* _Your instructions_: Word for word, print all of the entries below.

* _Source data_:
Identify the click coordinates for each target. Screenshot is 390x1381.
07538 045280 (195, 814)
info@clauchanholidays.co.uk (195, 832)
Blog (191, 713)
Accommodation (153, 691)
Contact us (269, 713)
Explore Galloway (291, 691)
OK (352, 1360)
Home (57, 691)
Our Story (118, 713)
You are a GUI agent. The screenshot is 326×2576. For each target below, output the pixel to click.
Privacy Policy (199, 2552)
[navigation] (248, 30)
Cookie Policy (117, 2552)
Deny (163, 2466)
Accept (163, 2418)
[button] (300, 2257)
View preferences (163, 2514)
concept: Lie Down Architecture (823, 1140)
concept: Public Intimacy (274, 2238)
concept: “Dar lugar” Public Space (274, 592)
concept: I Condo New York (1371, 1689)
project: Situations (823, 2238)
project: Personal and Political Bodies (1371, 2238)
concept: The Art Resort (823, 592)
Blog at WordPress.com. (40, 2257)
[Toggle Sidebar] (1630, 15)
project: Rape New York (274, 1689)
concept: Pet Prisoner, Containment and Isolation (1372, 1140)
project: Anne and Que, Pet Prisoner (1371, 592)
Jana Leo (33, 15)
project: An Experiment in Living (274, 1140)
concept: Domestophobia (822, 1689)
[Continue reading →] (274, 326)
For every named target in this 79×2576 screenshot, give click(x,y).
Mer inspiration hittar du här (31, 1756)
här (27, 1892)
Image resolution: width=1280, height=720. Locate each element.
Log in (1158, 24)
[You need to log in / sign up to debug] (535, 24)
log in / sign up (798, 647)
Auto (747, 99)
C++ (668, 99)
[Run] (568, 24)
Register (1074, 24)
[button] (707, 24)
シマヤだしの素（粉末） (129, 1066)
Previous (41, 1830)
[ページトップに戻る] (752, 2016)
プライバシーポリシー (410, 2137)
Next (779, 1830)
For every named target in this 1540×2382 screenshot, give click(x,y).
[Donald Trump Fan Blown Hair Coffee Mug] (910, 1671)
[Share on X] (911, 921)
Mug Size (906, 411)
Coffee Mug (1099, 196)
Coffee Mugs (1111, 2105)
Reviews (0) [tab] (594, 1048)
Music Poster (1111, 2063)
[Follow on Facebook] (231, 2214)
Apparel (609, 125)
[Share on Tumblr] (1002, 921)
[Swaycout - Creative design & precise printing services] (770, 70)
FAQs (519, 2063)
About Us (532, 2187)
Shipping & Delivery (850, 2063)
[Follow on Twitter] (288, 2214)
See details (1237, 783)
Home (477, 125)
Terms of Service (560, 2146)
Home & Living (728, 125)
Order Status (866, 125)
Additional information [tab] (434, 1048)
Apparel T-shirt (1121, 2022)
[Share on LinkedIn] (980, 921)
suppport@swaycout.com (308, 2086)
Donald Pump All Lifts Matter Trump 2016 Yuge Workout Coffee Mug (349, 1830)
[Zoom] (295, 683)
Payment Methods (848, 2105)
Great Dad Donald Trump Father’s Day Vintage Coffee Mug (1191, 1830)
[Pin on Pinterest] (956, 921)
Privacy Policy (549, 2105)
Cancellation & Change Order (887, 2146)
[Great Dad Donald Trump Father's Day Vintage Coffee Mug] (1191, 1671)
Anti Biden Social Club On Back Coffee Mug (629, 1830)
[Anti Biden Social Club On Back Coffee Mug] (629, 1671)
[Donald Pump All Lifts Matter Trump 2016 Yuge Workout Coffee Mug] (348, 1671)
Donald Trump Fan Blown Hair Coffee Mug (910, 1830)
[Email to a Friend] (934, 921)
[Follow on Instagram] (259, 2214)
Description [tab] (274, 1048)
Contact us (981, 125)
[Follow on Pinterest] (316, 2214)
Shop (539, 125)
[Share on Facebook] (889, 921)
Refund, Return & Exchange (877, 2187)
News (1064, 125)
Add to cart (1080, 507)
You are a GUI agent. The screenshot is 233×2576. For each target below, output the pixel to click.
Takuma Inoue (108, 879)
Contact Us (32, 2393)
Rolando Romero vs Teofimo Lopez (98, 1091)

* _Response area_:
Identify the click coordinates for each target. Screenshot is 390x1381.
07538 045280 (195, 814)
info@clauchanholidays.co.uk (195, 832)
Blog (191, 713)
Accommodation (153, 691)
Contact us (269, 713)
Explore Galloway (291, 691)
OK (352, 1360)
Home (57, 691)
Our Story (118, 713)
You are a GUI agent. The screenshot is 326×2576. For each target below, output the pixel to click.
Privacy Policy (199, 2552)
[navigation] (248, 30)
Cookie Policy (117, 2552)
Deny (163, 2466)
Accept (163, 2418)
[button] (300, 2257)
View preferences (163, 2514)
concept: Lie Down Architecture (823, 1140)
concept: Public Intimacy (274, 2238)
concept: “Dar lugar” Public Space (274, 592)
concept: I Condo New York (1371, 1689)
project: Situations (823, 2238)
project: Personal and Political Bodies (1371, 2238)
concept: The Art Resort (823, 592)
Blog at WordPress.com. (40, 2257)
[Toggle Sidebar] (1630, 15)
project: Rape New York (274, 1689)
concept: Pet Prisoner, Containment and Isolation (1372, 1140)
project: Anne and Que, Pet Prisoner (1371, 592)
Jana Leo (33, 15)
project: An Experiment in Living (274, 1140)
concept: Domestophobia (822, 1689)
[Continue reading →] (274, 326)
For every named target in this 79×2576 screenshot, give click(x,y).
Mer inspiration hittar du här (31, 1756)
här (27, 1892)
Image resolution: width=1280, height=720. Locate each element.
Log in (1158, 24)
[You need to log in / sign up to debug] (535, 24)
log in / sign up (798, 647)
Auto (747, 99)
C++ (668, 99)
[Run] (568, 24)
Register (1074, 24)
[button] (707, 24)
シマヤだしの素（粉末） (129, 1066)
Previous (41, 1830)
[ページトップに戻る] (752, 2016)
プライバシーポリシー (410, 2137)
Next (779, 1830)
For every named target in this 1540×2382 screenshot, give click(x,y).
[Donald Trump Fan Blown Hair Coffee Mug] (910, 1671)
[Share on X] (911, 921)
Mug Size (906, 411)
Coffee Mug (1099, 196)
Coffee Mugs (1111, 2105)
Reviews (0) [tab] (594, 1048)
Music Poster (1111, 2063)
[Follow on Facebook] (231, 2214)
Apparel (609, 125)
[Share on Tumblr] (1002, 921)
[Swaycout - Creative design & precise printing services] (770, 70)
FAQs (519, 2063)
About Us (532, 2187)
Shipping & Delivery (850, 2063)
[Follow on Twitter] (288, 2214)
See details (1237, 783)
Home (477, 125)
Terms of Service (560, 2146)
Home & Living (728, 125)
Order Status (866, 125)
Additional information [tab] (434, 1048)
Apparel T-shirt (1121, 2022)
[Share on LinkedIn] (980, 921)
suppport@swaycout.com (308, 2086)
Donald Pump All Lifts Matter Trump 2016 Yuge Workout Coffee Mug (349, 1830)
[Zoom] (295, 683)
Payment Methods (848, 2105)
Great Dad Donald Trump Father’s Day Vintage Coffee Mug (1191, 1830)
[Pin on Pinterest] (956, 921)
Privacy Policy (549, 2105)
Cancellation & Change Order (887, 2146)
[Great Dad Donald Trump Father's Day Vintage Coffee Mug] (1191, 1671)
Anti Biden Social Club On Back Coffee Mug (629, 1830)
[Anti Biden Social Club On Back Coffee Mug] (629, 1671)
[Donald Pump All Lifts Matter Trump 2016 Yuge Workout Coffee Mug] (348, 1671)
Donald Trump Fan Blown Hair Coffee Mug (910, 1830)
[Email to a Friend] (934, 921)
[Follow on Instagram] (259, 2214)
Description [tab] (274, 1048)
Contact us (981, 125)
[Follow on Pinterest] (316, 2214)
Shop (539, 125)
[Share on Facebook] (889, 921)
Refund, Return & Exchange (877, 2187)
News (1064, 125)
Add to cart (1080, 507)
You are a GUI agent. The screenshot is 233×2576. For each target below, output the pixel to click.
Takuma Inoue (108, 879)
Contact Us (32, 2393)
Rolando Romero vs Teofimo Lopez (98, 1091)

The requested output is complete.